The first presentation was about data flow analysis. The most interesting part in my point of view was the liveness analysis. It computes the set of registers read or written in a function. While tracing, only the subset of registers that actualy contains values are saved. The performance benefit has not yet been evaluated, but the hypothesis is that if fewer registers are saved at each tracepoint, then it will lower the overhead. But, since compilers tries to use as much registers as possible and that under x86 there are very few general purpose registers, probably the number of live registers, on average, is close to the entire set of registers.
Then, there were a talk of Josh Stone from Redhat about integrating Dyninst with SystemTap. The core idea is to use STP scripts and compile them as shared library to instrument userspace applications. The current implementation is able to connect static tracepoints probes to handler functions. For this proof of concept, the handler prints the function name to the console.

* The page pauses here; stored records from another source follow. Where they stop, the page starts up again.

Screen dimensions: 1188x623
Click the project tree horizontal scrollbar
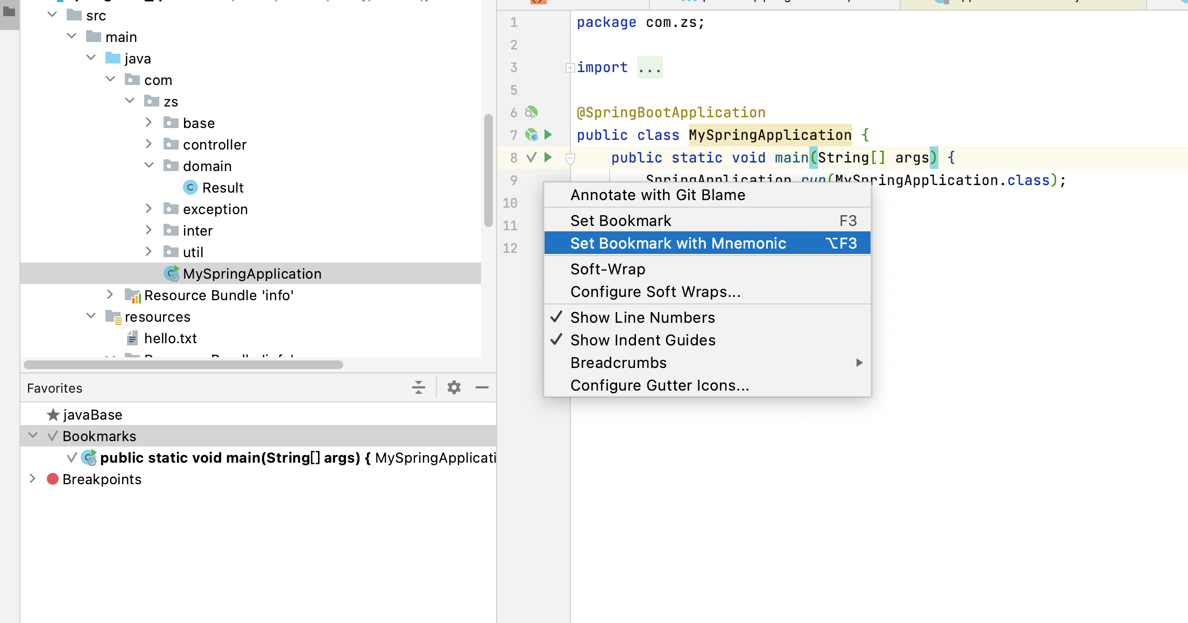(x=183, y=365)
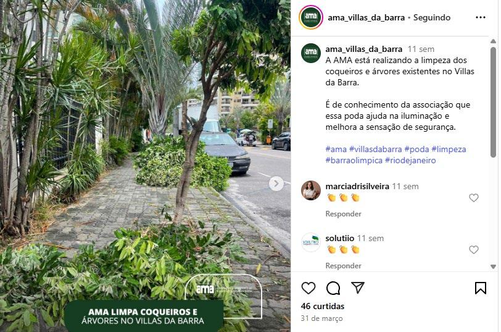Open the three-dots more options menu

(x=481, y=17)
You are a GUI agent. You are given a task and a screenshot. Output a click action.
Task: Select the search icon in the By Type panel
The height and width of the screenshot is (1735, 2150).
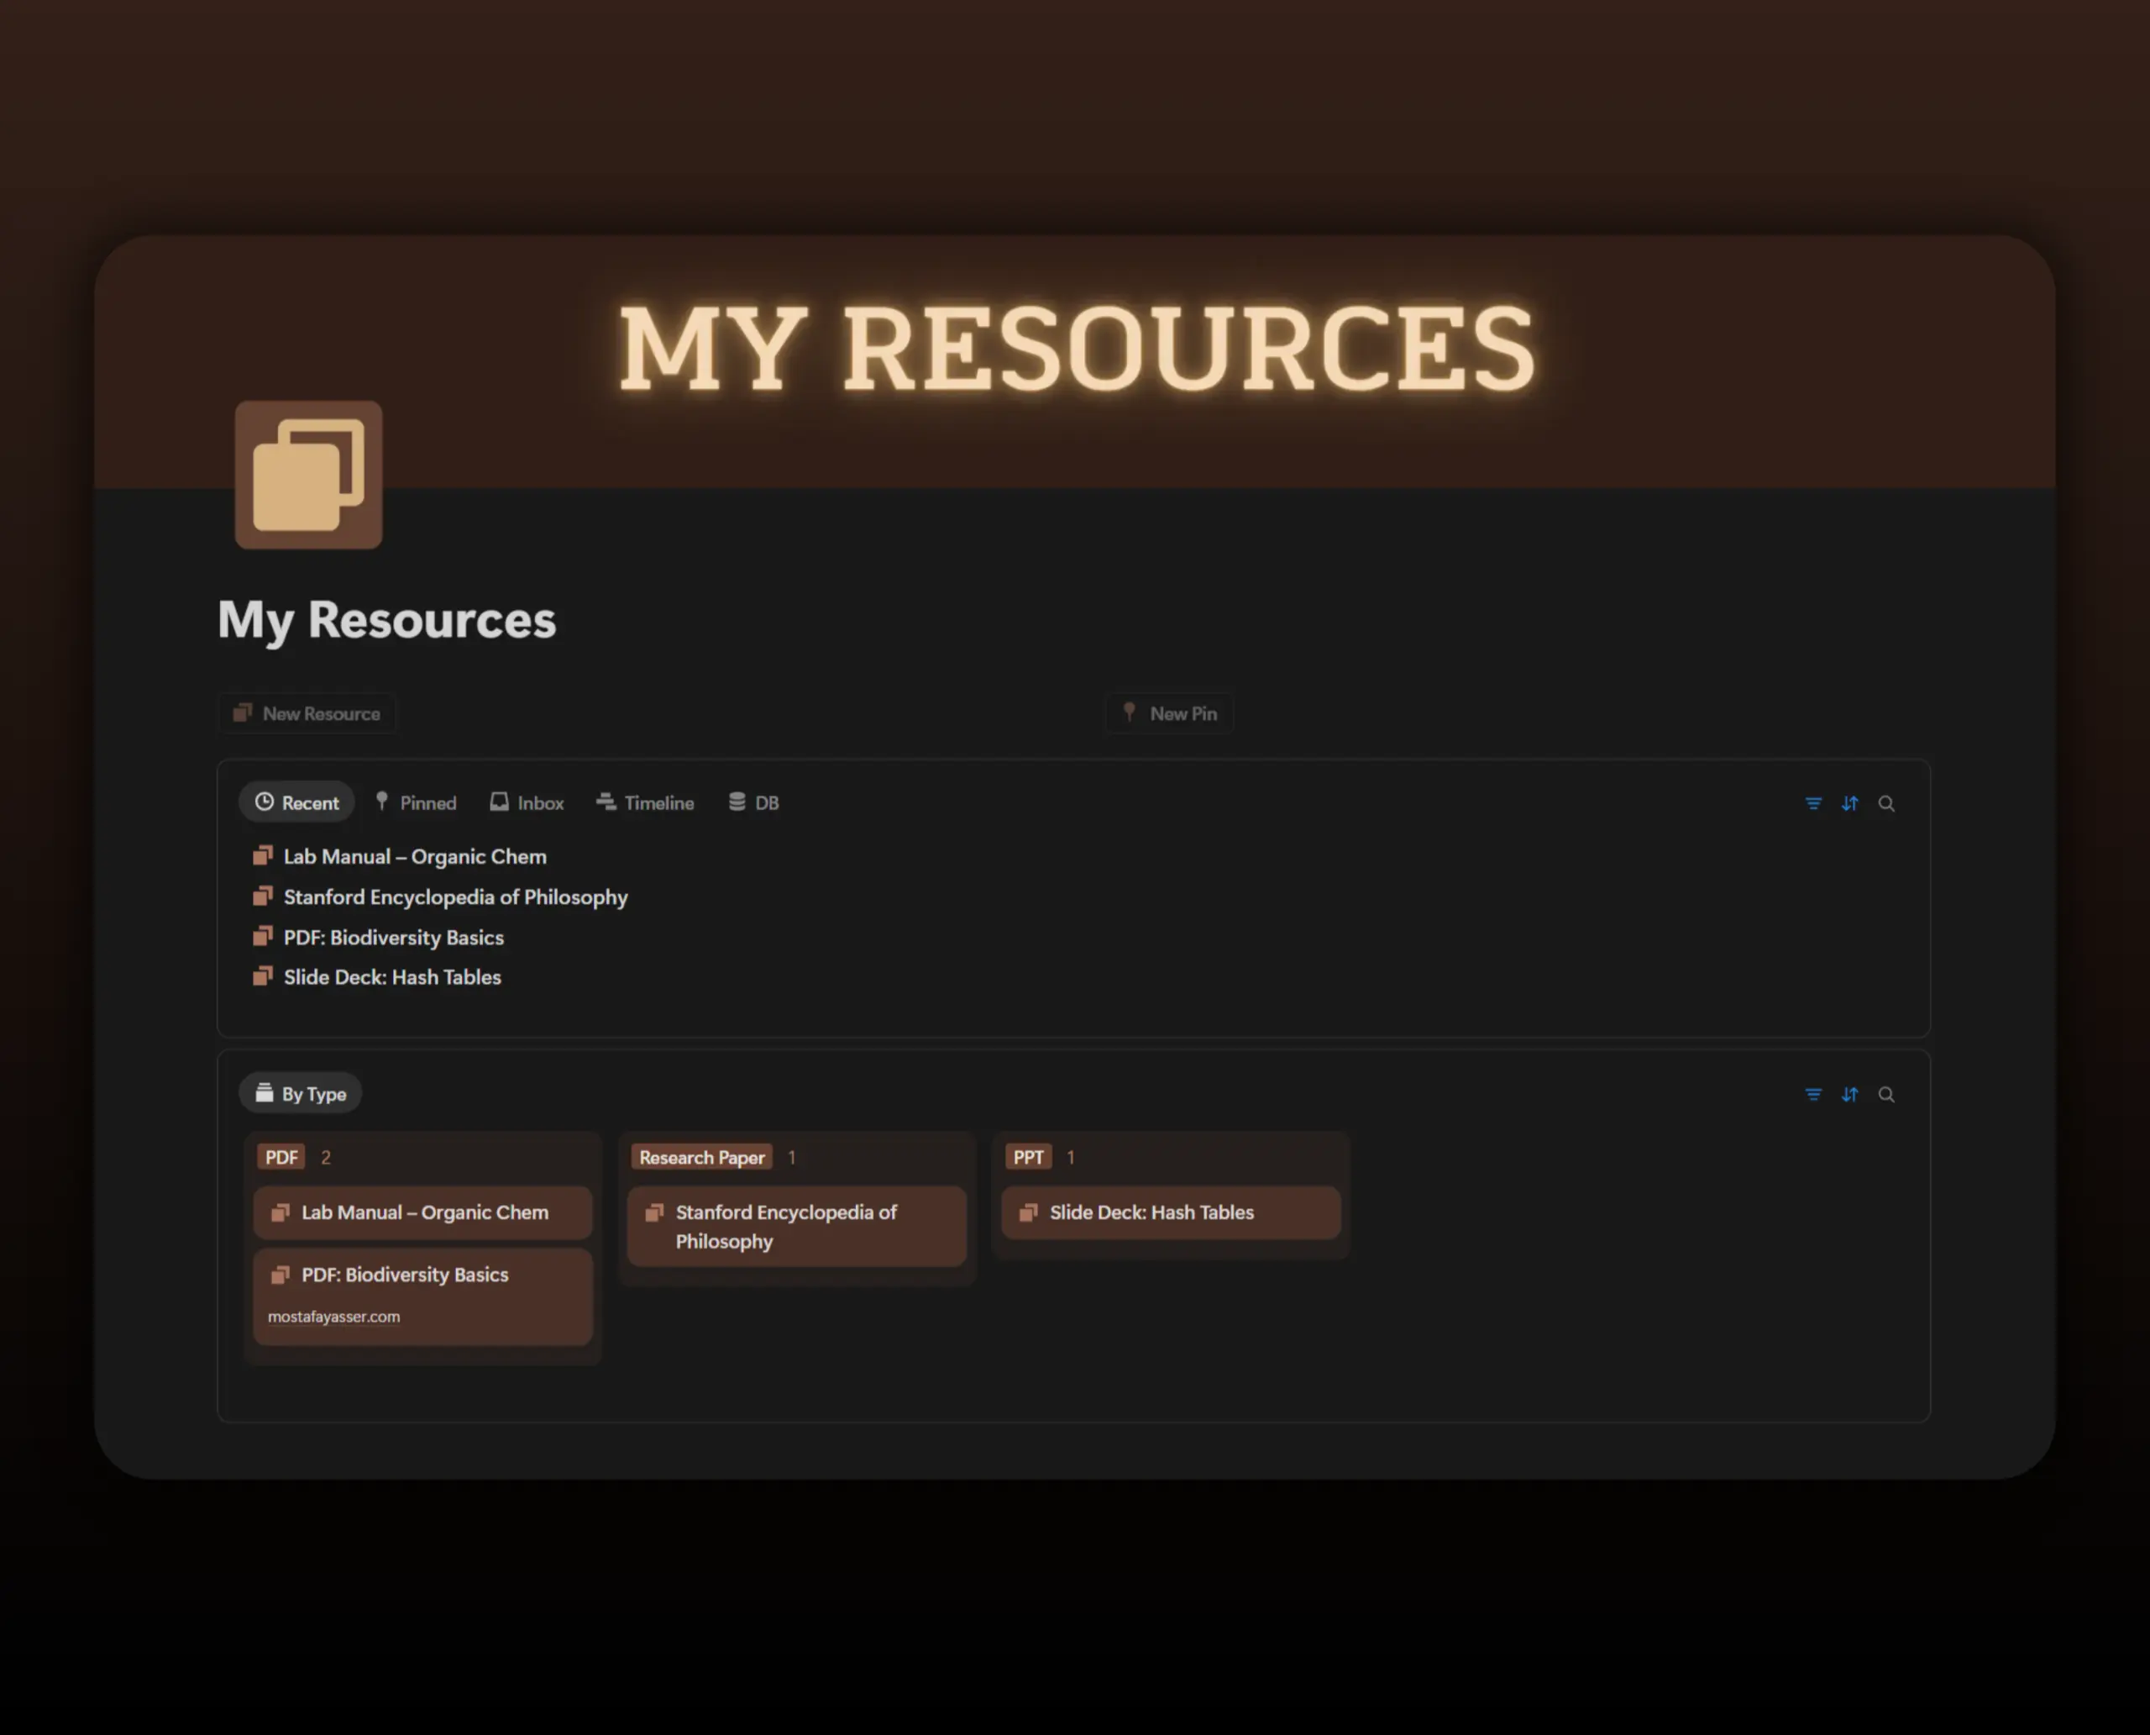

There were a talk about debugging at extreme scale. The scale considered is 100k nodes and 1M cores. The idea is to script the debugging phase instead of trying to use interactive debugger. The debugging script is added to the cluster scheduler queue to run later. MRNet, a tree network overlay library, is used to control the debugger. A benchmark shows that setting a breakpoint on 1M cores takes about 200ms! It's also used to gather results with a reduction algorithm to make it also scalable, instead of using only concatenation of results.
The self-propelled instrumentation presentation was about instrumenting distributed applications. It follows the control path and instrument on the fly the application. All the instrumentation is in userspace, using executable patching. If I understood well, when a client connects to a server on a different machine, then a background ssh connection is made to the other host, the instrumentation is injected to the peer process, and the program continues. The instrumentation itself is a callback that is attached to a function. For the demo, the function was performing printf.
Besides that, people were so welcoming, and it was a great pleasure to share ideas. Cherry blossom are everywhere here in Washington and College Park, we should definetely have more in Montreal!